Если вы хотите понимать, что творится в окружающем вас мире, — смотрите кино, ибо оное как продукт весьма и в основном скоропортящийся всегда ориентировано на настоящее, даже если повествует о прошлом либо вообще вымышленном, поскольку подходит к ним — вынесем за скобки экспериментальный артхаус — с позиции дня сегодняшнего, так или иначе создавая/транслируя либо просто оперируя/манипулируя теми смыслами, которые наиболее остры и важны именно на данный момент.
То есть, говоря по-другому, кинематограф (как высокий, так и мейнстрим) наиболее полно воплощает один из основополагающих смыслов искусства как такового, заключающийся в репрезентации реальности, одновременно, впрочем, ее генерации как картины мира. И в этом смысле он, кинематограф, наиболее «актуальный» вид искусства (в противу устоявшейся терминологии, когда под «актуальным» понимаются те формы, которые выходят за рамки традиционного искусства, например, перформанс, инсталляция или видео-арт). А в некоторых случаях — «сверхактуальный», когда удается ухватить долгоиграющий тренд, ярким примером чего и является фильм Тодда Филлипса «Джокер», произведший настоящий фурор на Венецианском кинофестивале, где он сорвал главный приз.
Вообще, это выглядит нонсенсом, когда картина, раскрывающая предысторию одного из главных злодеев вселенной DC, получает «крылатого льва», которым отмечают действительно выдающиеся и прежде всего в художественном смысле фильмы, такие, как, допустим, «Форма воды» Гильермо Дель Торо, «Пьета» Ким Ки Дука или «Фауст» Александра Сокурова. А тут — комиксовая история, приквел «Темного рыцаря», пусть даже и поставленного таким мастером, как Кристофер Нолан — это, по сути, ничего не меняет, так как в реестре произведений искусства, санкцию на признание которыми, в частности, и дают такие вот кинофестивали, данная его работа не значится. Впрочем, объективности ради, отметим, что «Джокер» — это не первая попытка перенести мейнстримовские темы (а это разделение было еще со времен Аристотеля!) в артхаус. До него уже были повороты к вампирской тематике — «Жажда» Пак Чхан Ука и «Выживут только любовники» Джима Джармуша — и к зомби — еще одна работа Джармуша «Мертвые не умирают» и «Малышка зомби» Бертрана Бонелло. Но снова же: это серьезные художники, уже живые классики, которые могут себе позволить немного поэкспериментировать, они это заслужили. А тут — средней руки комедиограф обходит всех и получает лавровый венок. Причем не минуя и массового интереса/прибыли: кассовые сборы перевалили за миллиард долларов при бюджете в 55 миллионов! Такого ранее не удавалось никому. Более того: даже не представлялось возможным. А нынче — факт реальности, говорящий о том, что… мир переворачивается с ног на голову? Этот вопрос сам собой рождается в голове и от него не отмахнуться, как от назойливой мухи: он никуда не исчезнет, не испариться и не растает. Ибо это — уже наша действительность: «крылатый лев» — это буквально санкция на переход того, что не являлось искусством в свою противоположность. Можно сказать, что Филлипс завершил процесс, начатый более именитыми коллегами, основательно размыв черту между высоким и низким, между искусством и мейнстримом.

============================================================

◆ **Задания упражнения**
**1)** Перечислите фильмы, которые в тексте о «Джокере» приведены как более ранние повороты артхауса к вампирской и зомби-тематике, и укажите режиссера каждого.
**2)** Ответьте на вопросы по тексту о «Джокере».
(a) На каком кинофестивале фильм получил главный приз?
(b) Каким был бюджет фильма?
(c) Кто поставил «Темного рыцаря»?

============================================================

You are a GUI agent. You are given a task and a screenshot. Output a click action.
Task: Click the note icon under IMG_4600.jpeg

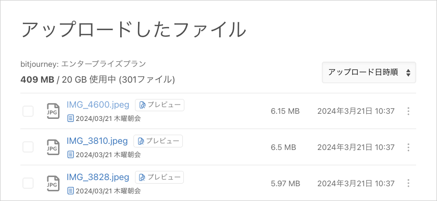(x=70, y=119)
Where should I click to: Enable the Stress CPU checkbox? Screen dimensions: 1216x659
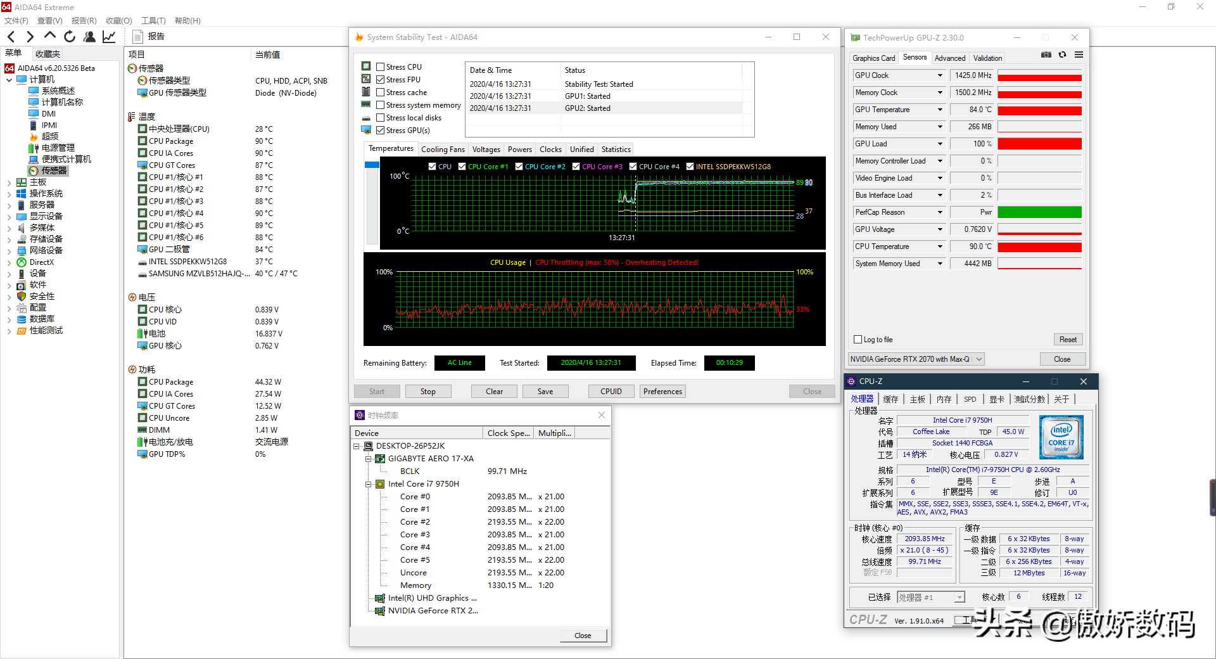click(x=381, y=67)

============================================================

◆ **Ожидаемые ответы**
**1)**
«Жажда» — Пак Чхан Ук
«Выживут только любовники» — Джим Джармуш
«Мертвые не умирают» — Джим Джармуш
«Малышка зомби» — Бертран Бонелло

**2)**
(a) На Венецианском кинофестивале.
(b) 55 миллионов долларов.
(c) Кристофер Нолан.